My research interest lies in homogeneous dynamics and their interactions with number theory and geometry. You can find my research papers/preprints below. (Click the title for PDF)

We settle the following conjecture of David Masser using homogeneous dynamics: if two given integral quadratic forms are equivalent and both have three or more variables, then one form can be translated into the other by a unimodular integral matrix whose norm is bounded above by a polynomial of the height of the two given forms.

In the study of Fuchsian groups, it is a nontrivial problem to determine a set of generators. Using a dynamical approach we construct for any cocompact arithmetic Fuchsian group a fundamental region in SL(2, R) from which we determine a set of small generators.

We prove some effective equidistribution results for translates of maximal horospherical measures in the space of unimodular lattices, which, for this special case, establishes a quantitative version of the recent work of Mohammadi and Salehi-Golsefidy [Amer. J. Math. 2014].

Let x be a primitive integral vector whose coordinates are at least 2. The Frobenius number of x is the largest integer which cannot be expressed as a non-negative integer linear combination of the coordinates of x.

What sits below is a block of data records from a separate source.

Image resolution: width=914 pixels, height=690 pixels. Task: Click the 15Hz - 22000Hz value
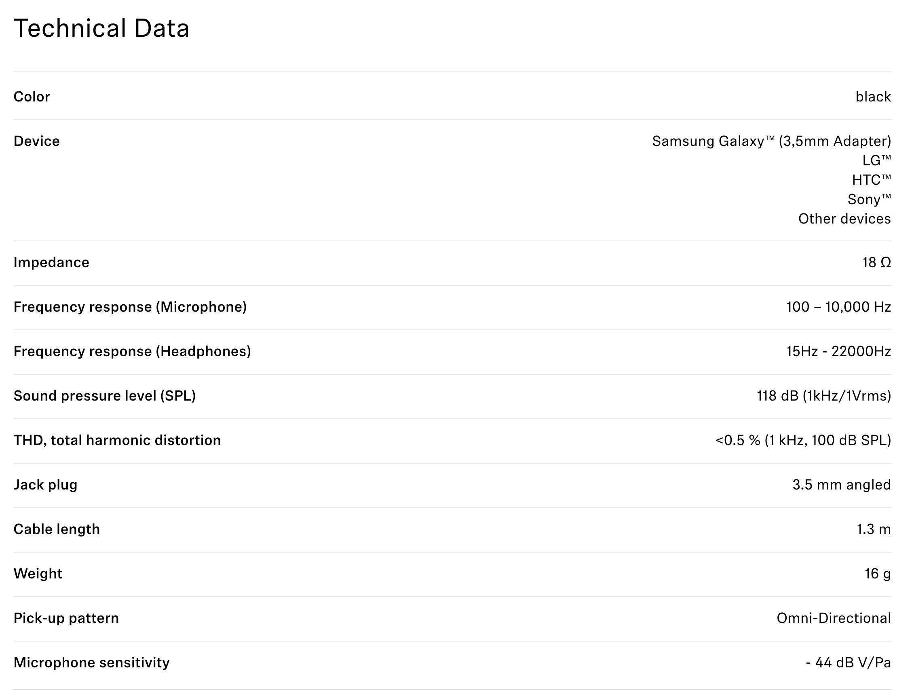coord(838,351)
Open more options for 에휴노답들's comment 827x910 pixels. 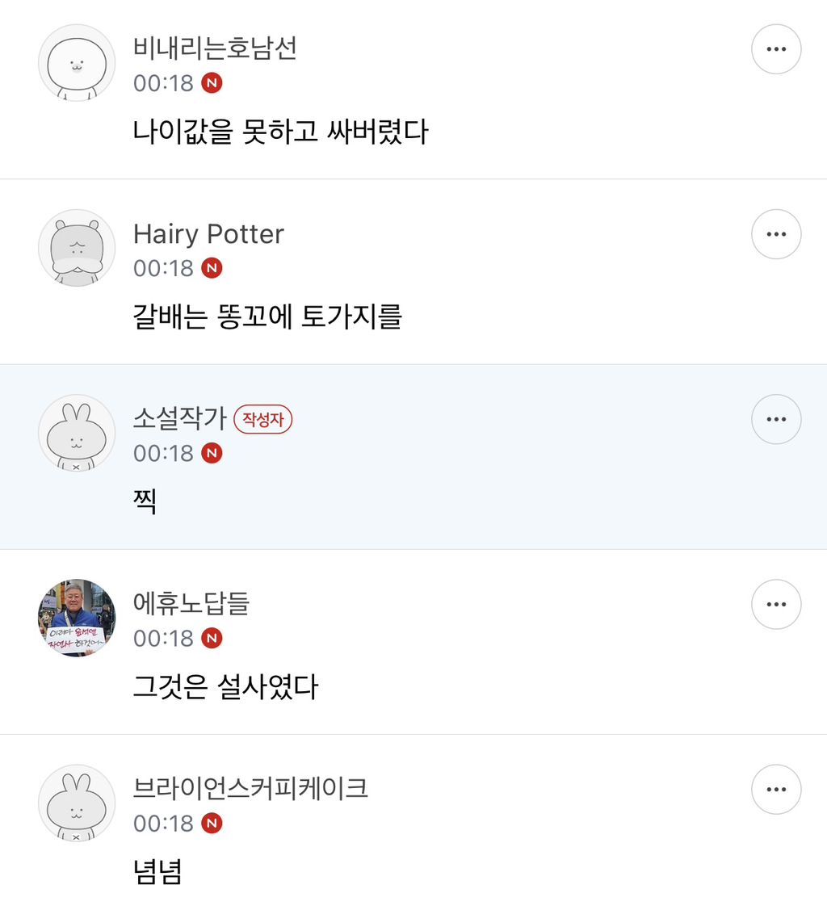(x=776, y=604)
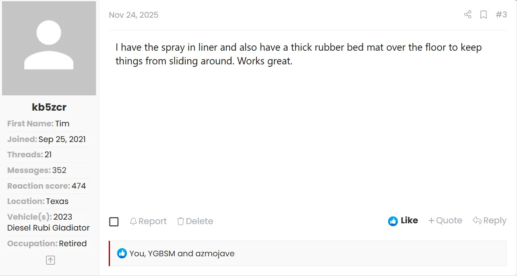
Task: Click the blue thumbs-up Like icon
Action: pyautogui.click(x=393, y=221)
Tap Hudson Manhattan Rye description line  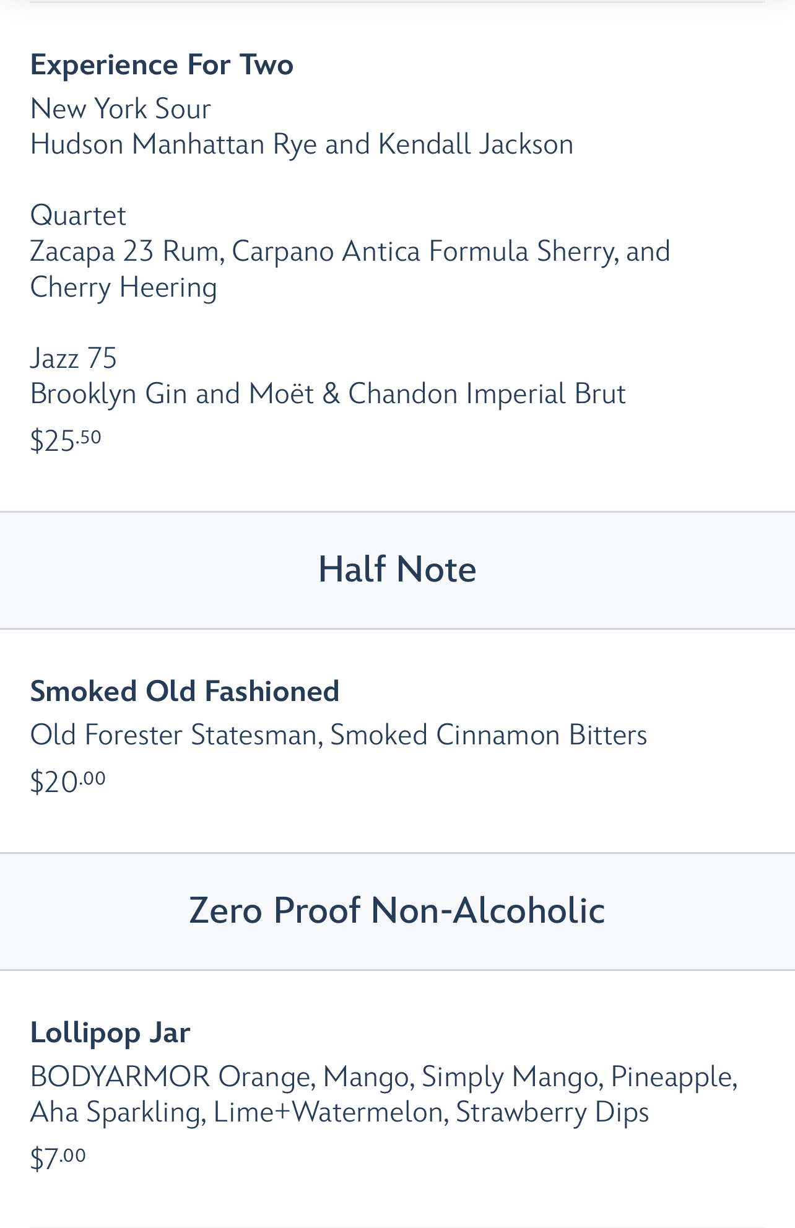(302, 144)
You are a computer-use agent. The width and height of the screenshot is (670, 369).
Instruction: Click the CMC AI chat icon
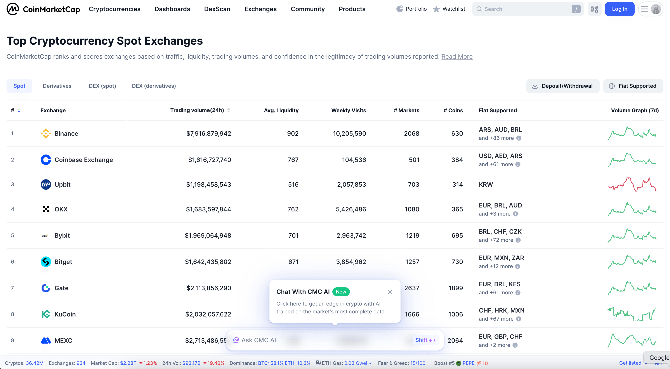pos(236,340)
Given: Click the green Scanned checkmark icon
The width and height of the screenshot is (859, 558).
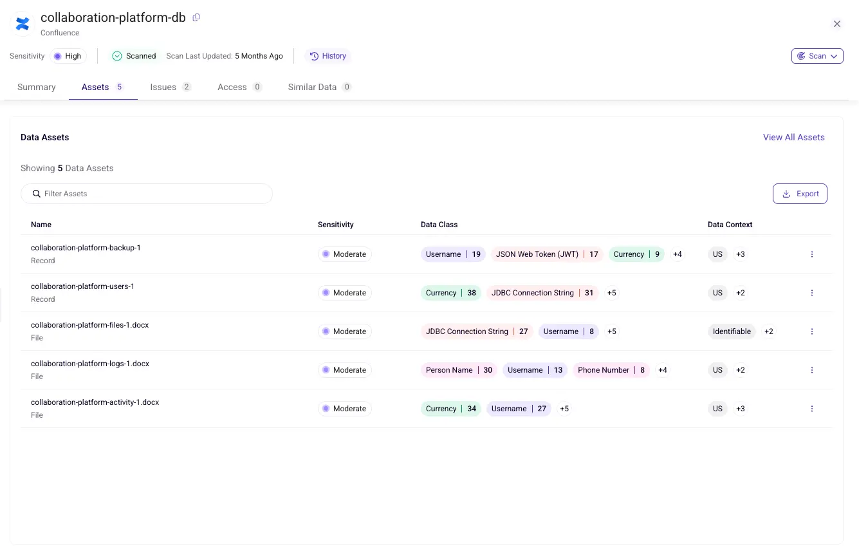Looking at the screenshot, I should pyautogui.click(x=117, y=56).
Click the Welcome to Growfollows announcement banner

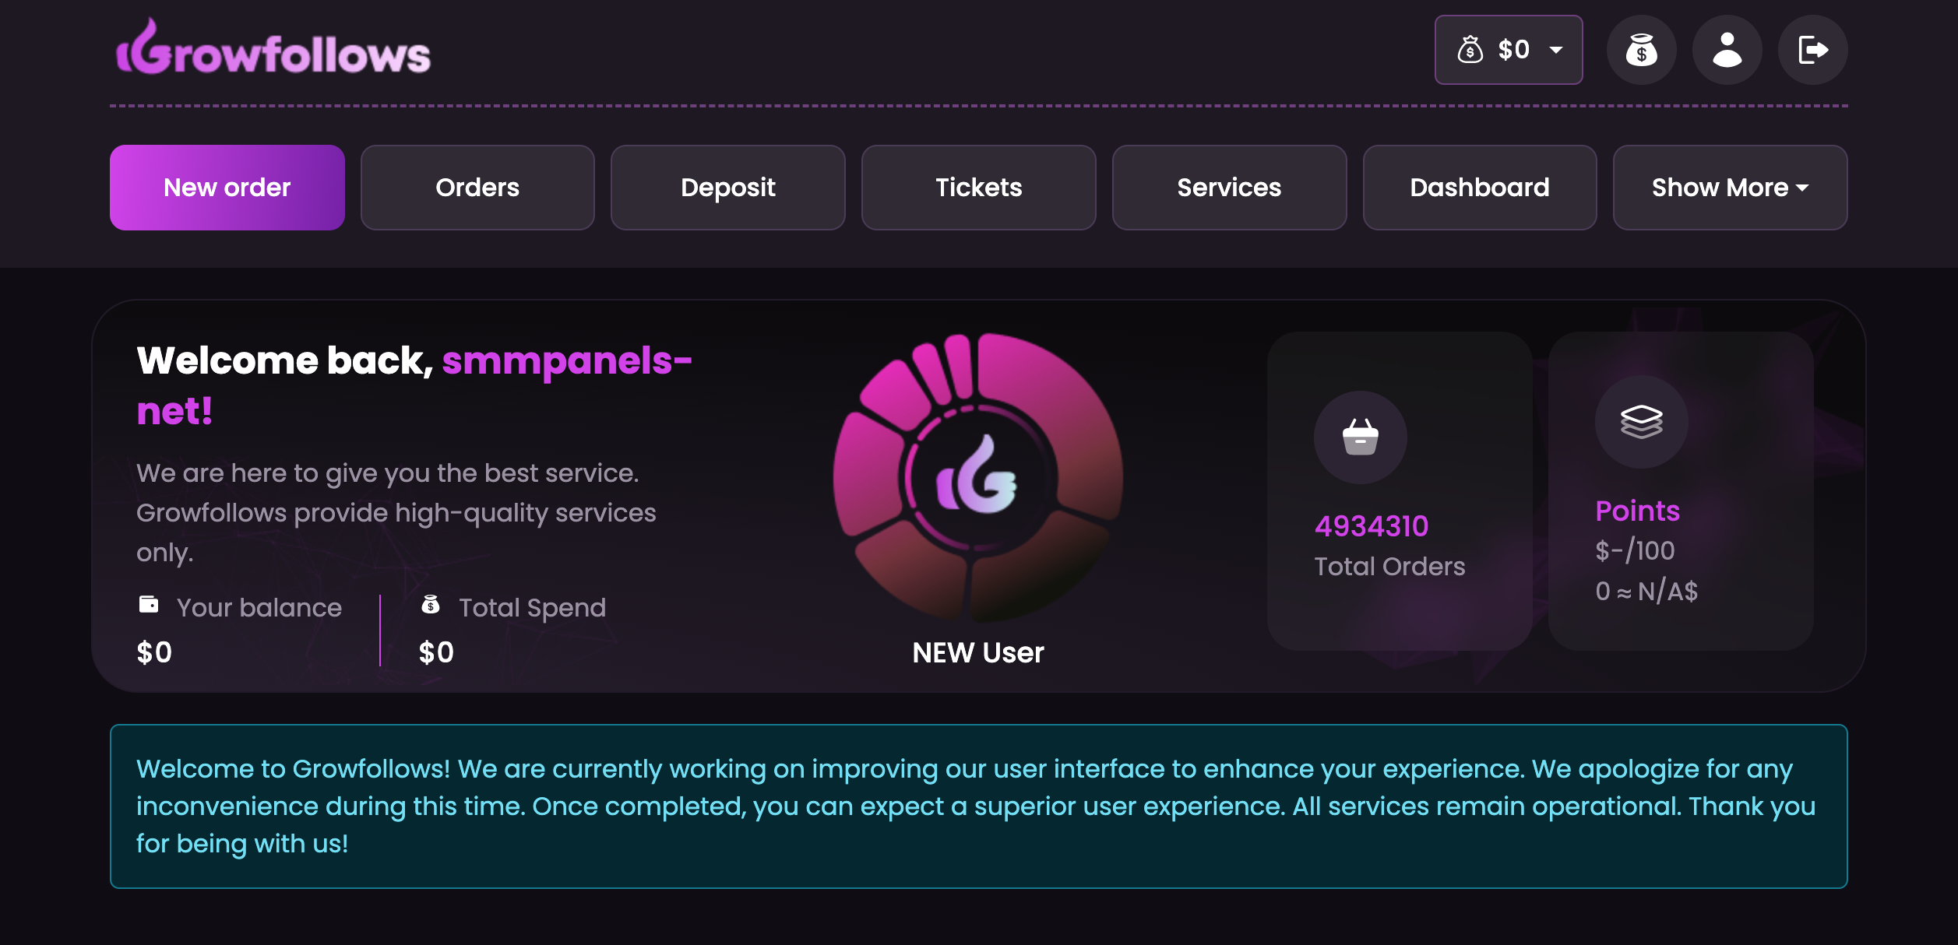[x=978, y=806]
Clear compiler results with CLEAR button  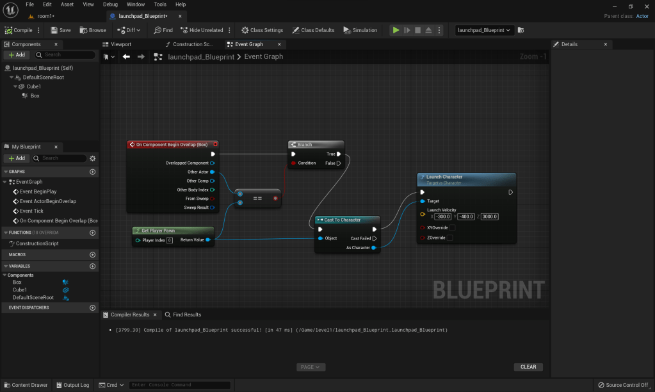coord(528,367)
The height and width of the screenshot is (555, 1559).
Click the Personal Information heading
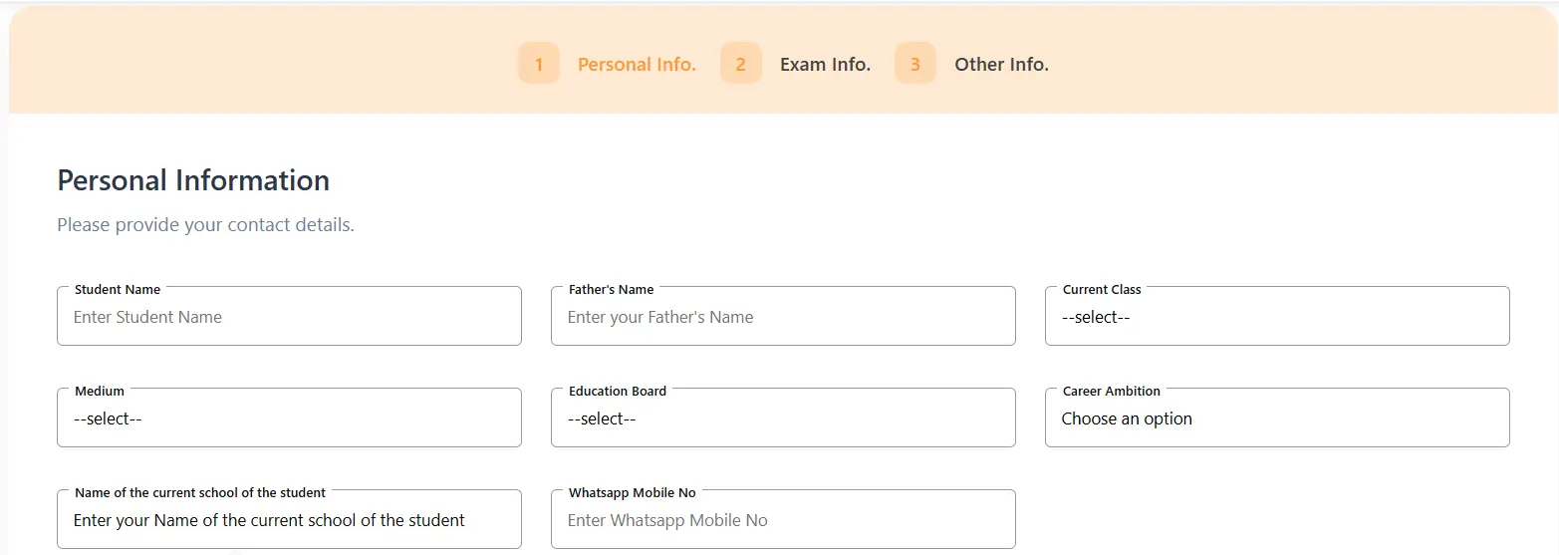point(193,180)
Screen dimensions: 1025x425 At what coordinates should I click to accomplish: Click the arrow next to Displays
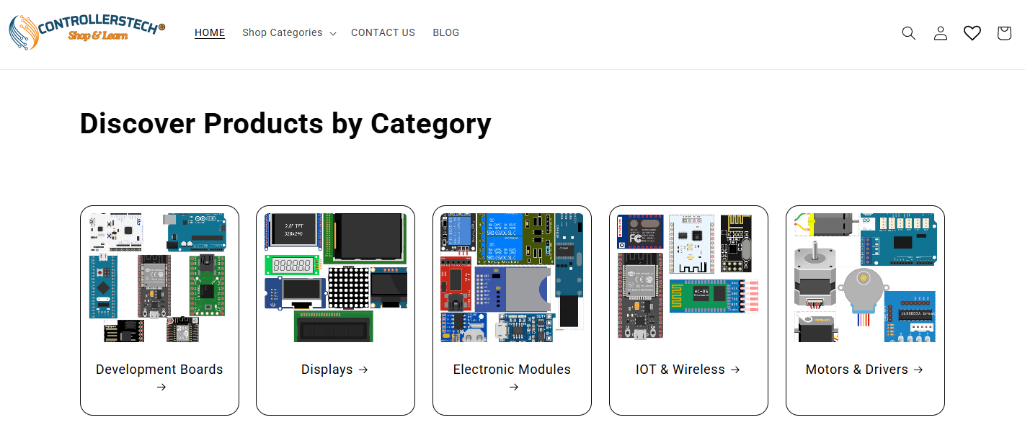363,370
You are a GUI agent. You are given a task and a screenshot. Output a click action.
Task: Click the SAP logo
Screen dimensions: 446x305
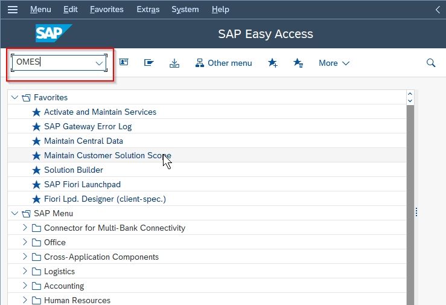(x=54, y=33)
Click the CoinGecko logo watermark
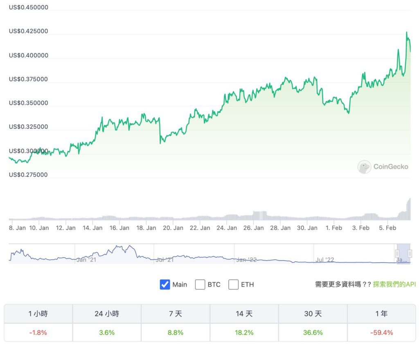 click(383, 167)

Marklof [Invent. 2010] proved the existence of the limit distribution of the Frobenius numbers. In this paper we established an effective version of his result.

We define the notion of spectral gap for the actions of discrete groups on von Neumann algebras and study their relations with the states of the von Neumann algebras which are invariant under the group action. Using this notion we show that a finitely generated ICC group is inner amenable if and only if there exist more than one inner invariant states on its group von Neumann algebra.